Search code examples
machine-learningsvm

In the context of hard-margin SVMs, what happens when a point violates the margin?


I'm currently self-studying machine learning theory and am reading through information about hard-margin and soft-margin support vector machines. I know that soft-margin SVMs can be useful when we have non-linearly separable data and we want to allow for some noise such that we might have points that "violate" the margin. However, I'm wondering about two related cases to this idea but in the context of hard-margin SVMs: (a) if you add a new point to the dataset that "violates" the hard-margin SVM, would this necessarily cause the margin to shrink? (b) similarly, if instead of adding a new point you perturbed a point already in the dataset such that it now "violated" the margin, would this cause the margin to shrink?

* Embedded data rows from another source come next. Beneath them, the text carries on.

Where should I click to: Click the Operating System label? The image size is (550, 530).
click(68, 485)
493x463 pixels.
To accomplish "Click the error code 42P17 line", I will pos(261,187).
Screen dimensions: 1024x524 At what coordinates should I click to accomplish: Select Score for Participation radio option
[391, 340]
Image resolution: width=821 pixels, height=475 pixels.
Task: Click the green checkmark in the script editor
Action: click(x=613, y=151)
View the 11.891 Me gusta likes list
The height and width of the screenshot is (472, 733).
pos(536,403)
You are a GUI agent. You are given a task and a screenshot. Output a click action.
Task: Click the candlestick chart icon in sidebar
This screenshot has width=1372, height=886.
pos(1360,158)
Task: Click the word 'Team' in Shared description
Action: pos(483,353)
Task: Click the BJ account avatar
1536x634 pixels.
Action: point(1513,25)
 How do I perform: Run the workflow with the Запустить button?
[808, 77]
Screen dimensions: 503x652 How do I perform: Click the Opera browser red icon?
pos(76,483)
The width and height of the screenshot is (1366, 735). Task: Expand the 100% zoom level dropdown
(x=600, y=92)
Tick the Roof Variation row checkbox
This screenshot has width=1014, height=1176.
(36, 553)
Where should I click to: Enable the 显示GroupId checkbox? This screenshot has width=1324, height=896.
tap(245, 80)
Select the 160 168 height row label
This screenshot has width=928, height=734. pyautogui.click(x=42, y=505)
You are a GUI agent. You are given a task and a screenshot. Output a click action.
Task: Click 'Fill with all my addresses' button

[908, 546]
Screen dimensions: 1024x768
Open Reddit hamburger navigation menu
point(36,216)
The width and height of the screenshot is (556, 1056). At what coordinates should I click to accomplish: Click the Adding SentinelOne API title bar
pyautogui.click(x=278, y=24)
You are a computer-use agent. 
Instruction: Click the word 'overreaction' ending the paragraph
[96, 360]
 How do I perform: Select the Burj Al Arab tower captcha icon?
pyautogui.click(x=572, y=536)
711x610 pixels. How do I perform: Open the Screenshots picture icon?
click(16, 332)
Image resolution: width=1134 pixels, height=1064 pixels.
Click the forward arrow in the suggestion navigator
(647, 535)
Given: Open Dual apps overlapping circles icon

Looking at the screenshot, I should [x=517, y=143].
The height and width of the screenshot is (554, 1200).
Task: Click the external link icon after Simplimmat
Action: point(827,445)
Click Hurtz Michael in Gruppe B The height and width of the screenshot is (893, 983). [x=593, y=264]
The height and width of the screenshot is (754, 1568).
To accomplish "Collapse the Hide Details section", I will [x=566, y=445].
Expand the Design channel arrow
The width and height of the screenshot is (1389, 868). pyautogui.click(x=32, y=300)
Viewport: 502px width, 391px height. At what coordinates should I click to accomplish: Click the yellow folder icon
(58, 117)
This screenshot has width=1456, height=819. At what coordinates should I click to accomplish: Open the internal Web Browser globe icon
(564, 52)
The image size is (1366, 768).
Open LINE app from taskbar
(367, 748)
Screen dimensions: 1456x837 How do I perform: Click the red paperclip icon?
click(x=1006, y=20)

Intuitively, I don't think the margin would necessarily shrink but rather that the hard-margin SVM would no longer be feasible and you would instead want to use a soft-margin SVM. For example, if you're thinking about a binary classification problem, if the violating point was so egregious that it crossed the decision boundary and into the cluster of points with a different classification, I don't see how the margin could shrink — it seems like you would have to just use a soft-margin SVM.


Solution

  • For a hard margin SVM, the decision boundary is solely defined by the points that allow for the widest margin whilst maintaining strict separation. If any one of those points draws inwards towards the decision plane, the boundary will shrink accordingly.

    So if the location of the new (or perturbed) point is such that all the data are still linearly separable, then the hard margin would shrink to maintain separation.

    There'll be a point at which you can no longer draw a straight line/hyperplane whilst keeping classes separate, whereupon there is no hard margin solution to be found.

    In general SVMs in sklearn are soft-margin classifiers - they have a regularisation parameter C= that enforces stricter separation the larger it is (too high and the model begins to overfit).